▶ _Task brief_:
Once you have read the entries below, give them all again without any difference.

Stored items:
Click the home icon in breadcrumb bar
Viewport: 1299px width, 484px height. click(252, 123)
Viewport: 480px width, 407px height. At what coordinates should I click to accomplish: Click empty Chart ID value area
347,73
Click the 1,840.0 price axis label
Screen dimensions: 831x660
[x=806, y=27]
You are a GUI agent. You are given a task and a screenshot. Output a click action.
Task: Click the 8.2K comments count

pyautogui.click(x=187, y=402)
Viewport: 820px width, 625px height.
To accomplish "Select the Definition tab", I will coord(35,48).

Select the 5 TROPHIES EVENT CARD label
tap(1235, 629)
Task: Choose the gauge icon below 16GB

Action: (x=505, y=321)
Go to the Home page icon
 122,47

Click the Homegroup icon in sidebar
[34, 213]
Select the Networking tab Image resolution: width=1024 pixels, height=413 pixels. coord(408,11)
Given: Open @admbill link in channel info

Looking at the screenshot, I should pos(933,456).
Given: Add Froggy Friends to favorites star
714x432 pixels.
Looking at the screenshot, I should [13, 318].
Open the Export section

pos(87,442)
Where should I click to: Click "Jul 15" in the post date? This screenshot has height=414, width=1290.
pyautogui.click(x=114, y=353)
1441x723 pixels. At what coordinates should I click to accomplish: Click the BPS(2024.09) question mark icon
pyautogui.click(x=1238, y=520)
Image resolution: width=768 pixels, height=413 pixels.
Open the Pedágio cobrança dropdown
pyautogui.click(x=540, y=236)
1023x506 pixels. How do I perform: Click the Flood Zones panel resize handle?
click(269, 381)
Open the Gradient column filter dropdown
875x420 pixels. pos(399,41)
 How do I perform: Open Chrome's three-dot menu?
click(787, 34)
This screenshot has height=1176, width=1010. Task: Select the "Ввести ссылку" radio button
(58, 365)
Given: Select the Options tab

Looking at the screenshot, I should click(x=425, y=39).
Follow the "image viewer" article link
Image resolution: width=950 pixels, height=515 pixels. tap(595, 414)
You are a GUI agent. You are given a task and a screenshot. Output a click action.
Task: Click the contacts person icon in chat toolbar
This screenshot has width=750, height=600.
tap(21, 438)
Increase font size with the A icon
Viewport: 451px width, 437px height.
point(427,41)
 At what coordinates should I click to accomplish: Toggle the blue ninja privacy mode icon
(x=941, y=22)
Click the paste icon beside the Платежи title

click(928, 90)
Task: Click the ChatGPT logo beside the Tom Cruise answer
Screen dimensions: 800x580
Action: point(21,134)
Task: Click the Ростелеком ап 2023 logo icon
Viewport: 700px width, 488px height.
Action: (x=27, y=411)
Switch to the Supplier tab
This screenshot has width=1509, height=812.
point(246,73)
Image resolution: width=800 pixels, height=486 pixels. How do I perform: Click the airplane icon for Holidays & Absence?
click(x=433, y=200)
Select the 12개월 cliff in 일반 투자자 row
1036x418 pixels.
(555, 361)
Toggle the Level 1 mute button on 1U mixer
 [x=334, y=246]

▶ _Solution below_:
Click the home icon in breadcrumb bar
Viewport: 1299px width, 484px height. click(252, 123)
Viewport: 480px width, 407px height. At what coordinates should I click to accomplish: Click empty Chart ID value area
347,73
Click the 1,840.0 price axis label
Screen dimensions: 831x660
[x=806, y=27]
You are a GUI agent. You are given a task and a screenshot. Output a click action.
Task: Click the 8.2K comments count

pyautogui.click(x=187, y=402)
Viewport: 820px width, 625px height.
To accomplish "Select the Definition tab", I will coord(35,48).

Select the 5 TROPHIES EVENT CARD label
tap(1235, 629)
Task: Choose the gauge icon below 16GB

Action: (x=505, y=321)
Go to the Home page icon
 122,47

Click the Homegroup icon in sidebar
[34, 213]
Select the Networking tab Image resolution: width=1024 pixels, height=413 pixels. coord(408,11)
Given: Open @admbill link in channel info

Looking at the screenshot, I should pos(933,456).
Given: Add Froggy Friends to favorites star
714x432 pixels.
Looking at the screenshot, I should [13, 318].
Open the Export section

pos(87,442)
Where should I click to: Click "Jul 15" in the post date? This screenshot has height=414, width=1290.
pyautogui.click(x=114, y=353)
1441x723 pixels. At what coordinates should I click to accomplish: Click the BPS(2024.09) question mark icon
pyautogui.click(x=1238, y=520)
Image resolution: width=768 pixels, height=413 pixels.
Open the Pedágio cobrança dropdown
pyautogui.click(x=540, y=236)
1023x506 pixels. How do I perform: Click the Flood Zones panel resize handle?
click(269, 381)
Open the Gradient column filter dropdown
875x420 pixels. pos(399,41)
 How do I perform: Open Chrome's three-dot menu?
click(787, 34)
This screenshot has height=1176, width=1010. Task: Select the "Ввести ссылку" radio button
(58, 365)
Given: Select the Options tab

Looking at the screenshot, I should click(x=425, y=39).
Follow the "image viewer" article link
Image resolution: width=950 pixels, height=515 pixels. tap(595, 414)
You are a GUI agent. You are given a task and a screenshot. Output a click action.
Task: Click the contacts person icon in chat toolbar
This screenshot has width=750, height=600.
tap(21, 438)
Increase font size with the A icon
Viewport: 451px width, 437px height.
point(427,41)
 At what coordinates should I click to accomplish: Toggle the blue ninja privacy mode icon
(x=941, y=22)
Click the paste icon beside the Платежи title

click(928, 90)
Task: Click the ChatGPT logo beside the Tom Cruise answer
Screen dimensions: 800x580
Action: point(21,134)
Task: Click the Ростелеком ап 2023 logo icon
Viewport: 700px width, 488px height.
Action: (x=27, y=411)
Switch to the Supplier tab
This screenshot has width=1509, height=812.
point(246,73)
Image resolution: width=800 pixels, height=486 pixels. How do I perform: Click the airplane icon for Holidays & Absence?
click(x=433, y=200)
Select the 12개월 cliff in 일반 투자자 row
1036x418 pixels.
(555, 361)
Toggle the Level 1 mute button on 1U mixer
 [x=334, y=246]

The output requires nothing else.